KaiDMML / FakeNewsNet

This is a dataset for fake news detection research
1.1k stars 429 forks source link

Speeding up the download #19

Closed SaschaStenger closed 5 years ago

SaschaStenger commented 5 years ago

I have been running the code non stop for about two weeks now and I do get the feeling, that somehow it will take an even longer time to get the dataset ready.

And when posting a question about data collection limits on the twitter dev forum, it was pointed out ,that the code is using sub optimal lookup for the tweet gathering. Forum post I wanted to bring this to attention, so that the collection process could be sped up for everyone using this dataset.

mdepak commented 5 years ago

@SaschaStenger Thanks for investing the issue and letting us know the improvements. If you have already made the change to speed up the download, you can create a pull request otherwise I will do the changes accordingly.

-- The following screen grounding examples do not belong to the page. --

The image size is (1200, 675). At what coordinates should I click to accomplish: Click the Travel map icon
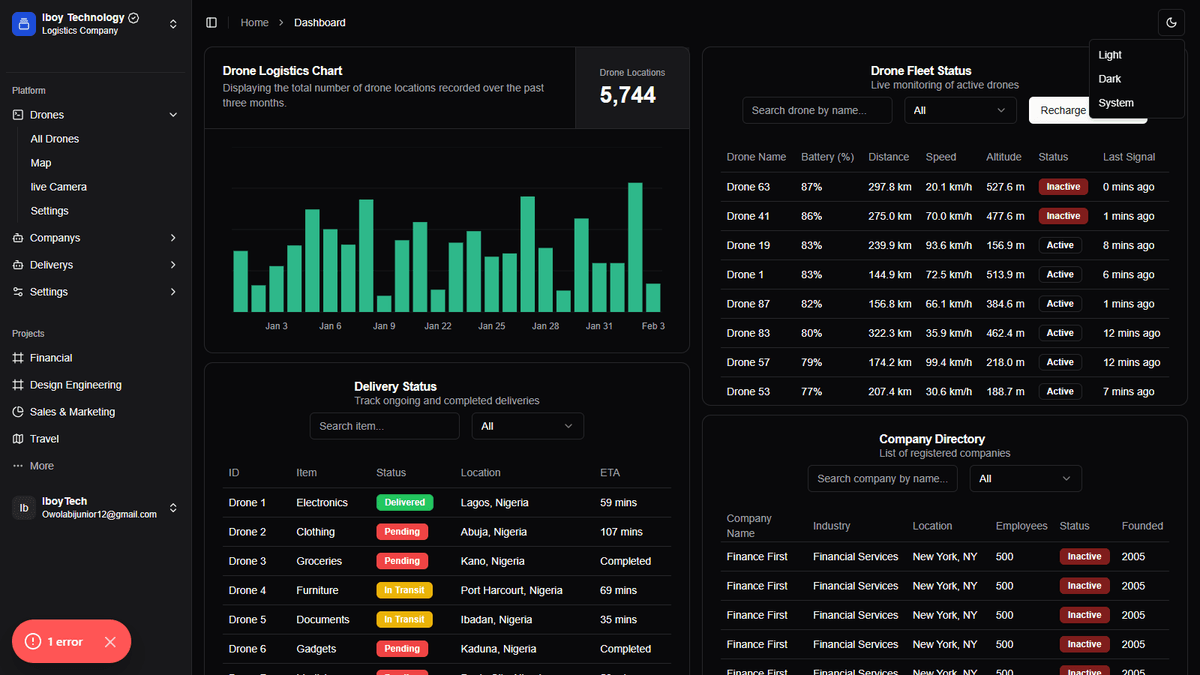tap(18, 439)
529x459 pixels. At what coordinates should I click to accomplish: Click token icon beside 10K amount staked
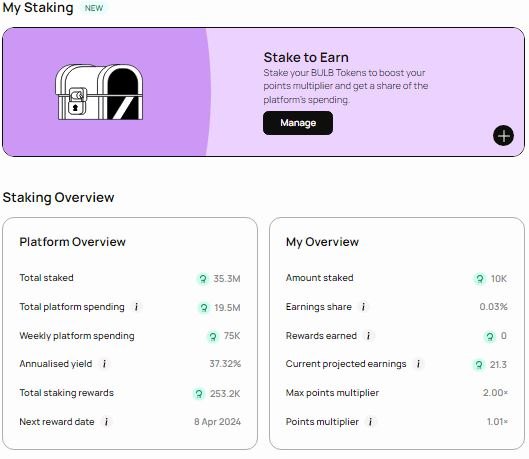[x=479, y=279]
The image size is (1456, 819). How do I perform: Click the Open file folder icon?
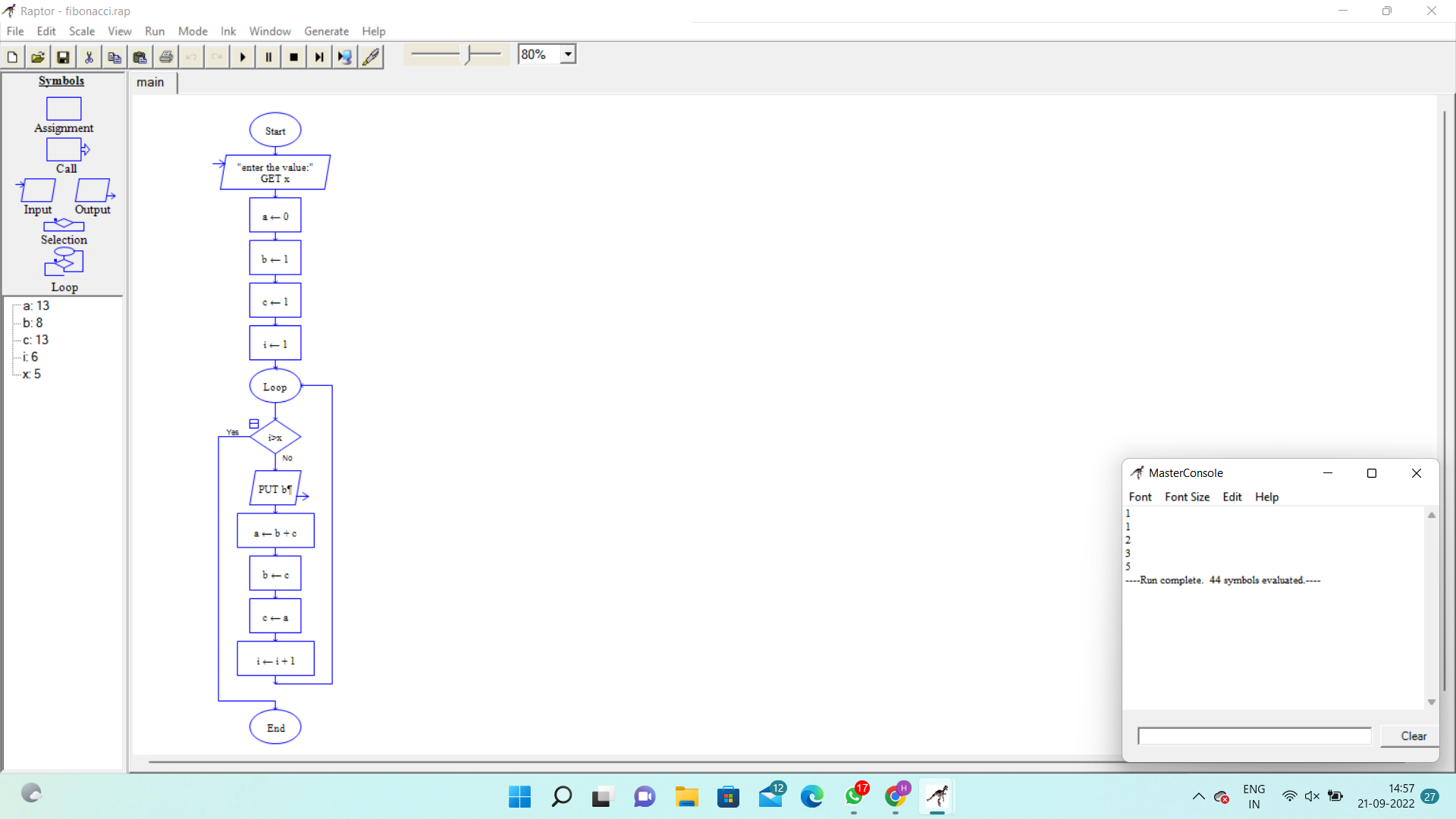pos(37,57)
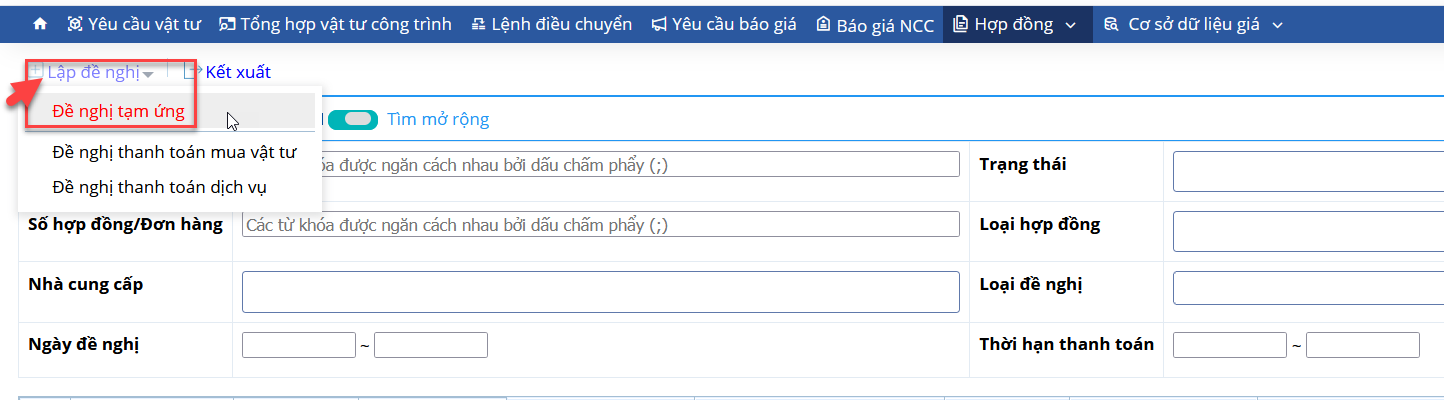
Task: Open Yêu cầu vật tư menu icon
Action: [x=75, y=24]
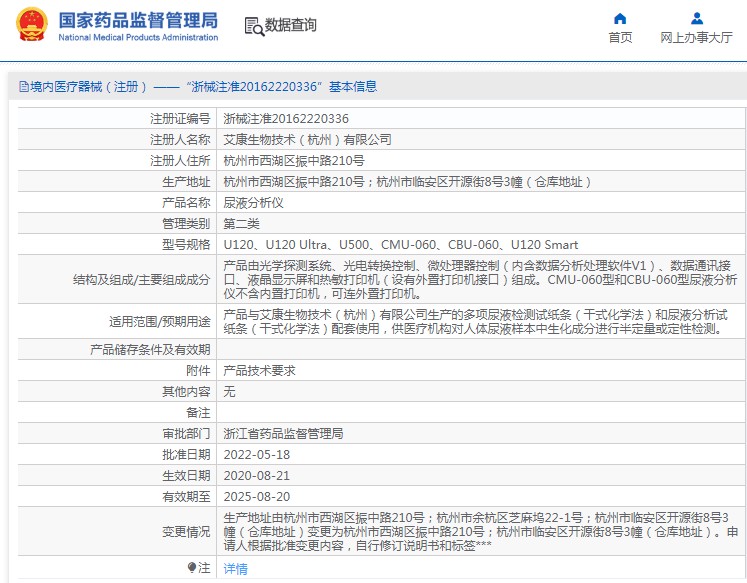Click the 数据查询 magnifier document icon
The image size is (747, 583).
pos(254,26)
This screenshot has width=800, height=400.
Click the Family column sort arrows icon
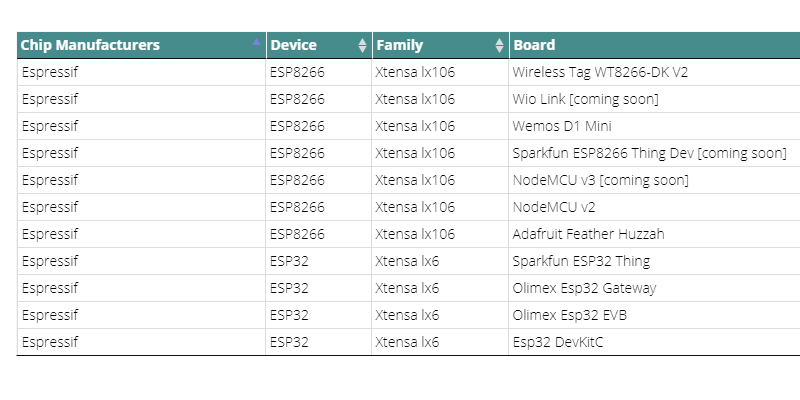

SaschaStenger commented 5 years ago

@mdepak I have updated the tweet collection process, so that it now calls up to 100 tweets per call. Also implemented the fix concerning the c.long on Windows. Both are implemented in the cloned repo

mdepak commented 5 years ago

@SaschaStenger Thank you for suggesting an efficient Twitter API. Fixed the issue in https://github.com/KaiDMML/FakeNewsNet/commit/3c1ae3c41b32845243db08cac4ec9a9f7c7a43b3

SaschaStenger commented 5 years ago

@mdepak Thank you for fixing the issue. If I would have known how pull requests work, i would have liked to handle it this way (i'm new to trying to contribute to projects like this). Also your changes in moving the chunking to the utils packages seams a more elegant solution.